2 packages pre-cooked spicy Italian chicken sausage
2 celery stalks, chopped
1 green bell pepper, chopped
1 large onion, diced
6 garlic cloves, chopped
1 can diced tomatoes
4 cups low-sodium chicken broth
1 1/2 cup water
2 1/4 cups long-grain brown rice
1 1/2 teaspoon dried thyme
1 teaspoon salt, or to taste
2/3 teaspoon cayenne, or to taste
1 lb frozen okra
1 lb. pre-cooked, peeled and deveined shrimp
Hot sauce for serving
In a large pot, heat 1 tablespoon oil over high heat. Add sausage and cook until lightly browned. Remove from pot and set aside. Slice sausages diagonally when they have cooled.

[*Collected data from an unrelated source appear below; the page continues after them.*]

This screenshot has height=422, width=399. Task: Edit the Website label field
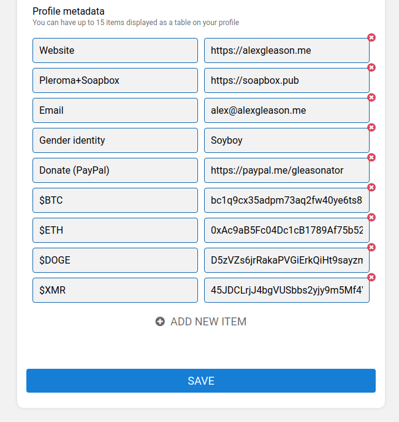tap(115, 51)
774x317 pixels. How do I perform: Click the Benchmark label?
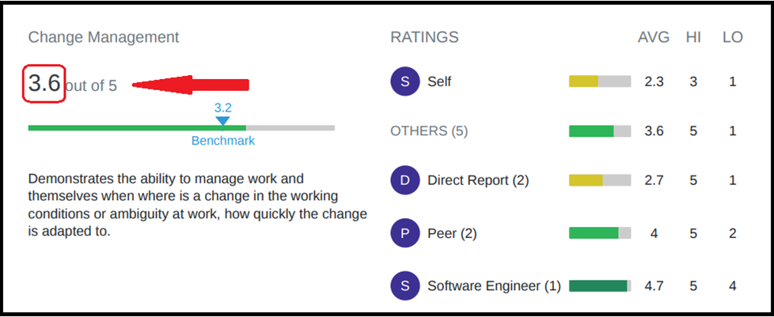click(223, 141)
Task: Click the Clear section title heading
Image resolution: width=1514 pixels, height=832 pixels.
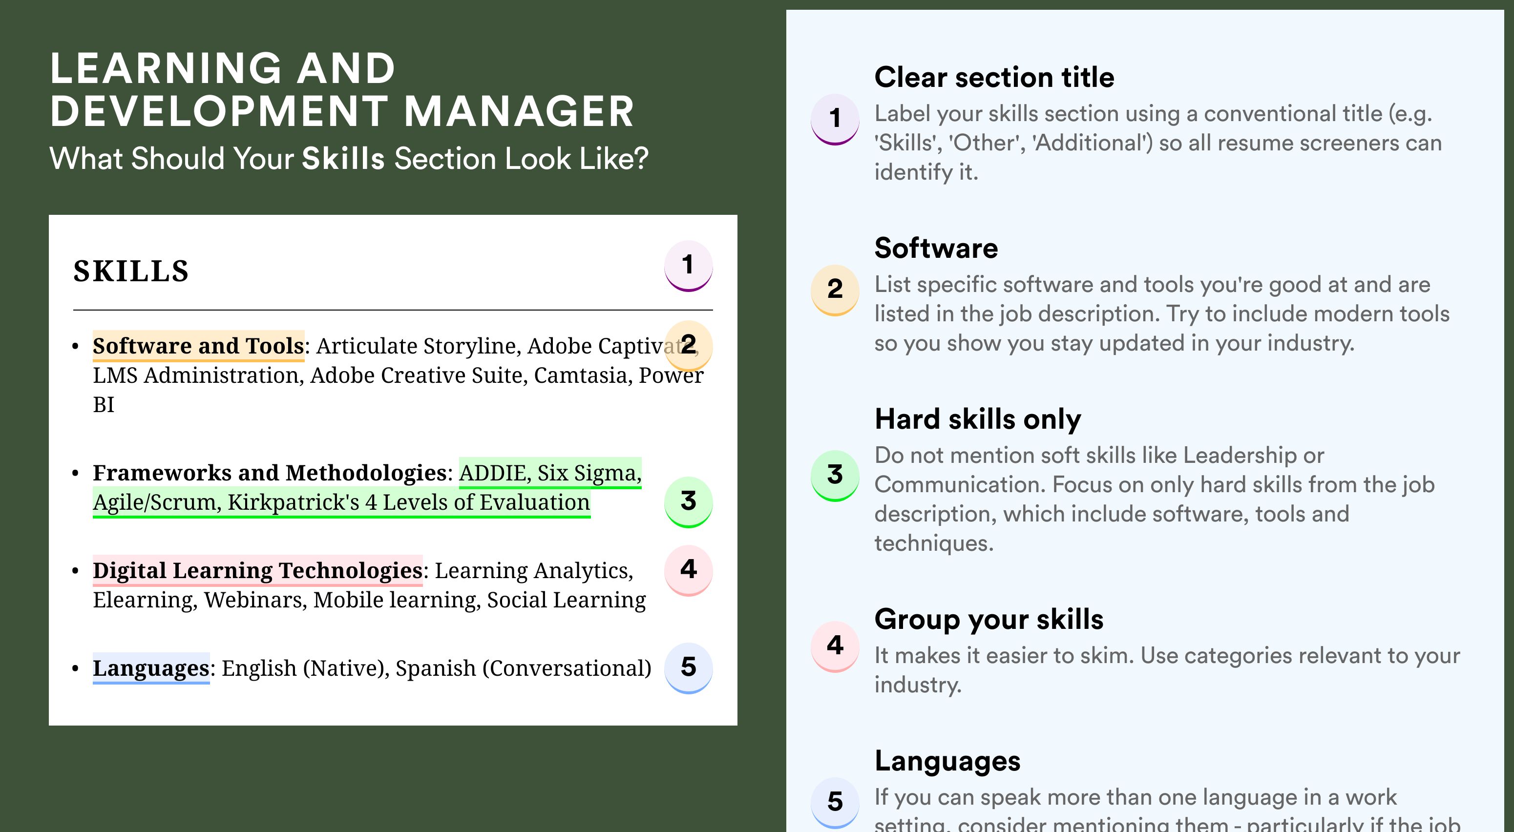Action: 994,77
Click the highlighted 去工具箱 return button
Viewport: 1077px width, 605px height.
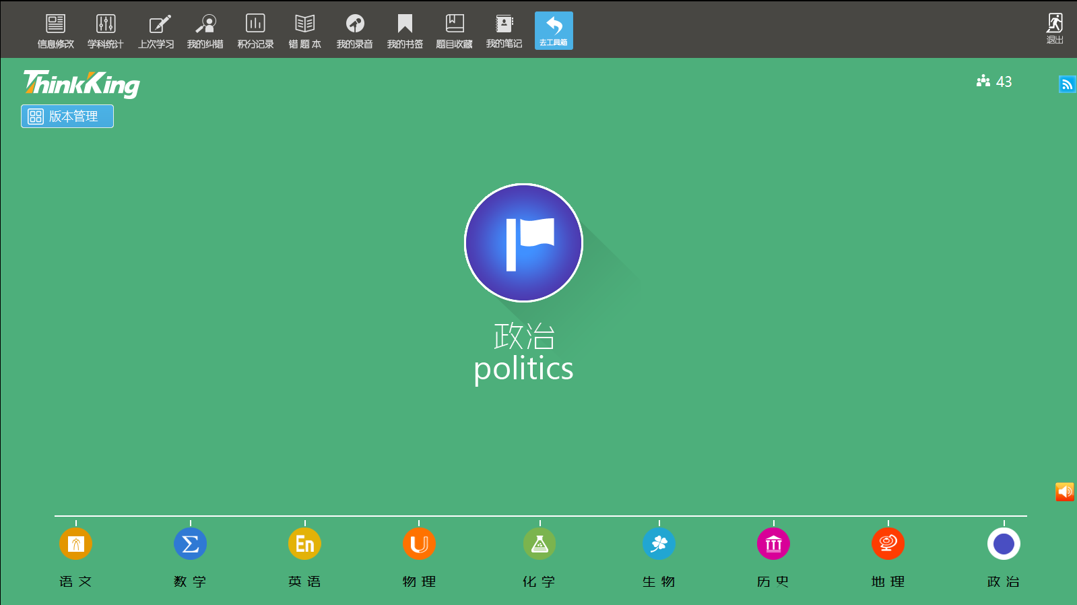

Add remaining oil, celery, bell pepper, onion and garlic. Cook until softened, about 5 minutes.
Stir in tomatoes, broth, water, rice, thyme, salt and cayenne. Bring to a boil, cover and simmer 35 minutes, stirring now and then.
Add frozen okra and reserved sausage. Cook on medium heat, uncovered, stirring frequently, until rice is tender, 10 to 15 minutes.
Add shrimp and continue cooking until heated through, about 10 minutes for shrimp that are not frozen; add 5 minutes if you are using frozen, pre-cooked shrimp. Scoop some jambalaya into bowls after the shrimp is heated through, and you are ready to enjoy!